Data for this task:

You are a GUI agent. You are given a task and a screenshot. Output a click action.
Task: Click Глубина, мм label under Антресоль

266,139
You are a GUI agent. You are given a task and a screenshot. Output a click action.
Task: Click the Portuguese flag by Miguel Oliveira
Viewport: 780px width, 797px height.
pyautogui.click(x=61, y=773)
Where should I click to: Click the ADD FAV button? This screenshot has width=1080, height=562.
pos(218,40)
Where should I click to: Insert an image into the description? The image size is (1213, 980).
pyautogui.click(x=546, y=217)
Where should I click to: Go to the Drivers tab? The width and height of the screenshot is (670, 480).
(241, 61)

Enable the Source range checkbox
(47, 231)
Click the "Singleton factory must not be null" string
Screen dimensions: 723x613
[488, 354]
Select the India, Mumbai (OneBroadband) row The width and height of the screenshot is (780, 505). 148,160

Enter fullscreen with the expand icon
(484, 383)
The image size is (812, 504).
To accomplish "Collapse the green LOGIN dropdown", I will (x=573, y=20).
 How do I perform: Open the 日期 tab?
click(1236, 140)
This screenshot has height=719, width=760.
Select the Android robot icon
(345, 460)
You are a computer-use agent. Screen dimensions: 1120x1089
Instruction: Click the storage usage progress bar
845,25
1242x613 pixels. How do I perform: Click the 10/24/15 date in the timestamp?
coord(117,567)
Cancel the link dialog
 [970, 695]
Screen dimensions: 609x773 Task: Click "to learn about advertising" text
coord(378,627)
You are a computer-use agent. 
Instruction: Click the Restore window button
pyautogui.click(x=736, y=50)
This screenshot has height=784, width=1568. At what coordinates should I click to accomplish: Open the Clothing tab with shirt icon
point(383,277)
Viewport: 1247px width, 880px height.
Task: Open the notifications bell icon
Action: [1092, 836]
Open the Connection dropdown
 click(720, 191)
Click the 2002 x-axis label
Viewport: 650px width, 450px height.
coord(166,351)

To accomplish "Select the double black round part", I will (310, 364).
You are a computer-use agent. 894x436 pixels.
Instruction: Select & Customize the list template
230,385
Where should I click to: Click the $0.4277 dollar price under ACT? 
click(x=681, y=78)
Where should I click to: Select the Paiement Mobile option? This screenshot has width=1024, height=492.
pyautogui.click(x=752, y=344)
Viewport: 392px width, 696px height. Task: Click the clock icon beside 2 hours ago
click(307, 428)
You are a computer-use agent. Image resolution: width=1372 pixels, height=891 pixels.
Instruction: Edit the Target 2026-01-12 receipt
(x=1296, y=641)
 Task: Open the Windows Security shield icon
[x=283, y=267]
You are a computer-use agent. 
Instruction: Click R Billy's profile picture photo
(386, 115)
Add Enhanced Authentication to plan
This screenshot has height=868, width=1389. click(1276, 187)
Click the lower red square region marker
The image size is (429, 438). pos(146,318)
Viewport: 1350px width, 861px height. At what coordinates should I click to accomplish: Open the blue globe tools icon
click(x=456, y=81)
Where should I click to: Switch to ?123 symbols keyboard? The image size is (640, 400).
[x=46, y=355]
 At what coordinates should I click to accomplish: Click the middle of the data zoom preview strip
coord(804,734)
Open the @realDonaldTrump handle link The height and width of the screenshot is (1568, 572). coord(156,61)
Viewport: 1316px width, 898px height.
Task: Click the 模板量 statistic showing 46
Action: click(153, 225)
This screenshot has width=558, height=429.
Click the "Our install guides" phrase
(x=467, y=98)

Task objective: In full and without changes, copy the entries above.

Solution below:
You are a GUI agent. You are given a task and a screenshot. Output a click action.
Task: Click Глубина, мм label under Антресоль

266,139
You are a GUI agent. You are given a task and a screenshot. Output a click action.
Task: Click the Portuguese flag by Miguel Oliveira
Viewport: 780px width, 797px height.
pyautogui.click(x=61, y=773)
Where should I click to: Click the ADD FAV button? This screenshot has width=1080, height=562.
pos(218,40)
Where should I click to: Insert an image into the description? The image size is (1213, 980).
pyautogui.click(x=546, y=217)
Where should I click to: Go to the Drivers tab? The width and height of the screenshot is (670, 480).
(241, 61)

Enable the Source range checkbox
(47, 231)
Click the "Singleton factory must not be null" string
Screen dimensions: 723x613
[488, 354]
Select the India, Mumbai (OneBroadband) row The width and height of the screenshot is (780, 505). 148,160

Enter fullscreen with the expand icon
(484, 383)
The image size is (812, 504).
To accomplish "Collapse the green LOGIN dropdown", I will (x=573, y=20).
 How do I perform: Open the 日期 tab?
click(1236, 140)
This screenshot has height=719, width=760.
Select the Android robot icon
(345, 460)
You are a computer-use agent. Screen dimensions: 1120x1089
Instruction: Click the storage usage progress bar
845,25
1242x613 pixels. How do I perform: Click the 10/24/15 date in the timestamp?
coord(117,567)
Cancel the link dialog
 [970, 695]
Screen dimensions: 609x773 Task: Click "to learn about advertising" text
coord(378,627)
You are a computer-use agent. 
Instruction: Click the Restore window button
pyautogui.click(x=736, y=50)
This screenshot has height=784, width=1568. At what coordinates should I click to accomplish: Open the Clothing tab with shirt icon
point(383,277)
Viewport: 1247px width, 880px height.
Task: Open the notifications bell icon
Action: [1092, 836]
Open the Connection dropdown
 click(720, 191)
Click the 2002 x-axis label
Viewport: 650px width, 450px height.
coord(166,351)

To accomplish "Select the double black round part", I will (310, 364).
You are a computer-use agent. 894x436 pixels.
Instruction: Select & Customize the list template
230,385
Where should I click to: Click the $0.4277 dollar price under ACT? 
click(x=681, y=78)
Where should I click to: Select the Paiement Mobile option? This screenshot has width=1024, height=492.
pyautogui.click(x=752, y=344)
Viewport: 392px width, 696px height. Task: Click the clock icon beside 2 hours ago
click(307, 428)
You are a computer-use agent. Image resolution: width=1372 pixels, height=891 pixels.
Instruction: Edit the Target 2026-01-12 receipt
(x=1296, y=641)
 Task: Open the Windows Security shield icon
[x=283, y=267]
You are a computer-use agent. 
Instruction: Click R Billy's profile picture photo
(386, 115)
Add Enhanced Authentication to plan
This screenshot has height=868, width=1389. click(1276, 187)
Click the lower red square region marker
The image size is (429, 438). pos(146,318)
Viewport: 1350px width, 861px height. At what coordinates should I click to accomplish: Open the blue globe tools icon
click(x=456, y=81)
Where should I click to: Switch to ?123 symbols keyboard? The image size is (640, 400).
[x=46, y=355]
 At what coordinates should I click to accomplish: Click the middle of the data zoom preview strip
coord(804,734)
Open the @realDonaldTrump handle link The height and width of the screenshot is (1568, 572). coord(156,61)
Viewport: 1316px width, 898px height.
Task: Click the 模板量 statistic showing 46
Action: click(153, 225)
This screenshot has width=558, height=429.
Click the "Our install guides" phrase
(x=467, y=98)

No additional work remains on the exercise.